I am tired of hearing about execution – we know that just having a strategy without execution is a formula for failure. We all have seen great execution companies be successful with little or no intentional revenue strategy – therefore, we assume that a company without a strategy but with disciplined execution will be successful – right?
WRONG! Execution alone only is successful if you are lucky or there is no competent competition or the economy is great, or you are in the right place at the right time, etc. Lucky can look like the market’s fulfillment phase (where the market just wants your company to produce more to fulfill their demands), in a bubble, a great economy, a great market, or bad competition.
There are the 3 reasons that declaring execution as the critical focus for success is as incomplete as saying all an athlete needs is more practice to become a champion.
- Execution alone is just tactics with little or no intentional value being created for the customer. Execution is about doing something and doing it over and over again with discipline. Execution may or may not even need to be right if you are lucky, in a bubble or in the right place at the right time – it is about producing something the customer can buy that is at least close to what the buyer really wants. Columbus discovered America, and he wasn’t even looking. After 10,000 tries, Edison discovered the light bulb, and sticky notes were a mistake. So luck and right place at the right time matter! Of those 3, only Edison’s results were even intentional, but with the other two, the execution created an unintentional result that was accepted by the market (luck). While there was market success, there is no intentional brand, strategic direction or value proposition for any of these. When value is defined by random and unaligned execution, the value in the eyes of the market will normally be low, and there is little loyalty. As long as you are lucky or in a bubble or in a great economy, you may applaud your business wisdom and your ability to execute even though the execution is random, aligned to nothing, and the value is likely short-lived – you were lucky.

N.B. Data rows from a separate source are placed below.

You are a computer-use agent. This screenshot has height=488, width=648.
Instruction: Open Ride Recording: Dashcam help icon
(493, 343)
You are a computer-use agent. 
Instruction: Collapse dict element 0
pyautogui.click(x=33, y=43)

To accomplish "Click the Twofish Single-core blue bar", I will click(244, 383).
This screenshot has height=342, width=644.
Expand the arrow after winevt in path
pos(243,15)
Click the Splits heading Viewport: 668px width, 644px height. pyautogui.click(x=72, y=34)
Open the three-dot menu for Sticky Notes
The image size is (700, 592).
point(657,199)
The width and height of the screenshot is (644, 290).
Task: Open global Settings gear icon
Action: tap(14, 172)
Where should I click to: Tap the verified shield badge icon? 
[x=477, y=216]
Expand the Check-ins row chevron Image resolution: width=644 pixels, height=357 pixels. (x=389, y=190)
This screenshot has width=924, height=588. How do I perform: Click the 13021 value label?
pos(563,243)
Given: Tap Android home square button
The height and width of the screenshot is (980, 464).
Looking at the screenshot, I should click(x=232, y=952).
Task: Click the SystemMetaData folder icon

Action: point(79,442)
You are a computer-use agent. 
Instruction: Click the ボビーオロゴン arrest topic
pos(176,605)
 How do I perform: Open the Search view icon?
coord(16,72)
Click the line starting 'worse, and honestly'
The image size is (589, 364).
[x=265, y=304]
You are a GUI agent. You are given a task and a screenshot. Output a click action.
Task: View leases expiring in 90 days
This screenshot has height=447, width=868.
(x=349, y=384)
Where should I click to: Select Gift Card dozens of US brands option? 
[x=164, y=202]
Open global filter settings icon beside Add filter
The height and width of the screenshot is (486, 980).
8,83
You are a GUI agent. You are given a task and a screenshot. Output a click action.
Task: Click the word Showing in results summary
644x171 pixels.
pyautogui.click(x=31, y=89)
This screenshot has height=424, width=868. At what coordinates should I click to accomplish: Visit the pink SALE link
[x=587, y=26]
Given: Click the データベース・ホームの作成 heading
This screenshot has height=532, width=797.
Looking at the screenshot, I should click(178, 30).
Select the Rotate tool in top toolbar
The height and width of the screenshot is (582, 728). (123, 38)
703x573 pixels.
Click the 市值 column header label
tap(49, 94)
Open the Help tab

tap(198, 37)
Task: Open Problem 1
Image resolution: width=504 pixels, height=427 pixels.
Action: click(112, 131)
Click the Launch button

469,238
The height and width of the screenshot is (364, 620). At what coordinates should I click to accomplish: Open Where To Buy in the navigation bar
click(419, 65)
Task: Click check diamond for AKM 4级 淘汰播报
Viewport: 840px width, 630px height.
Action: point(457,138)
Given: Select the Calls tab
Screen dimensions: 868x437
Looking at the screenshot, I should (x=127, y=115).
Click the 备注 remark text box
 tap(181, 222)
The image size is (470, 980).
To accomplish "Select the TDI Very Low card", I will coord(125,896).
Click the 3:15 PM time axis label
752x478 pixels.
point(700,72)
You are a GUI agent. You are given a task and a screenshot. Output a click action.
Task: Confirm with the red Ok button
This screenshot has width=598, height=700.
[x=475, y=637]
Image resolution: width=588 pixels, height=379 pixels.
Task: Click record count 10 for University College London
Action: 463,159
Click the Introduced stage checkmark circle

- Execution becomes the rationale for not thinking about how to get better – I am so busy executing I don’t have time to plan. Because you are so busy keeping up, you clearly don’t have time to plan so you just keep going. Imagine if medicine was practiced the same way. Your doctor would say to you “I am so busy treating you, I don’t have time to find out what is wrong and what we need to do to help you attain health.” Why is it that medicine starts with diagnostics and a treatment plan based on a strategic goal of health, but business has decided it is good enough to just execute faster and better – the strategic goals will take care of themselves?
- You can execute yourself out of business – execution without strategy is random, chaotic, expensive and is aligned to nothing. When people say I would rather execute well around a marginal strategy than to have a great strategy marginally executed, when people say this, they are just avoiding the work required to have both
Who created this silly myth? These two things do not exist separately any more than gravity and momentum exist separately for a downhill skier. We can ignore these things, or say they are separate but they function as a unit and impact you as a system regardless of your level of planning.
In our CEO Formula for “Revenue Generation”, we talk about the Revenue Strategy and execution as common elements multiplied by the degree to which they are aligned with each other. It is your job to be sure you have a revenue strategy and that your execution is aligned to that strategy. If you manage these two intentionally the alignment can be VERY high (it can approach 100%). If the strategy and execution are not intentionally managed, the degree of alignment will approach 0%. The key question is do you want to approach full alignment 100% or no alignment 0%? The higher the degree of alignment, the greater your return on those resources invested in the production of predictable revenue growth.
The crazy part is people believe they can execute perfectly in the absence of a revenue strategy and be successful. In one sentence, with no strategy, there is no real way to intentionally create value or even measure the quality of the execution. If you can’t measure your execution against your strategy, you have a strategy based on a requirement for good luck, which is always followed by BAD LUCK.
Even with great execution, when there is no strategy, if your luck is “bad” or your chaos is high, you don’t last long enough to ask “what happened?”
So, stop this conversation and go get a CRO (Chief Revenue Officer) or some other strategic revenue thinker to help you get an intentional revenue strategy. With an intentional revenue strategy you can create a great aligned execution that will result in intentional, long-term, sustainable value for the customer.
With that combination of a good revenue strategy aligned to a disciplined execution, you will make money with good luck or bad, and you can predict your revenue future based on the quality of your intentional revenue strategy, the discipline of your execution and your degree of alignment.
Now imagine if in addition, you have GOOD LUCK – you will be unstoppable.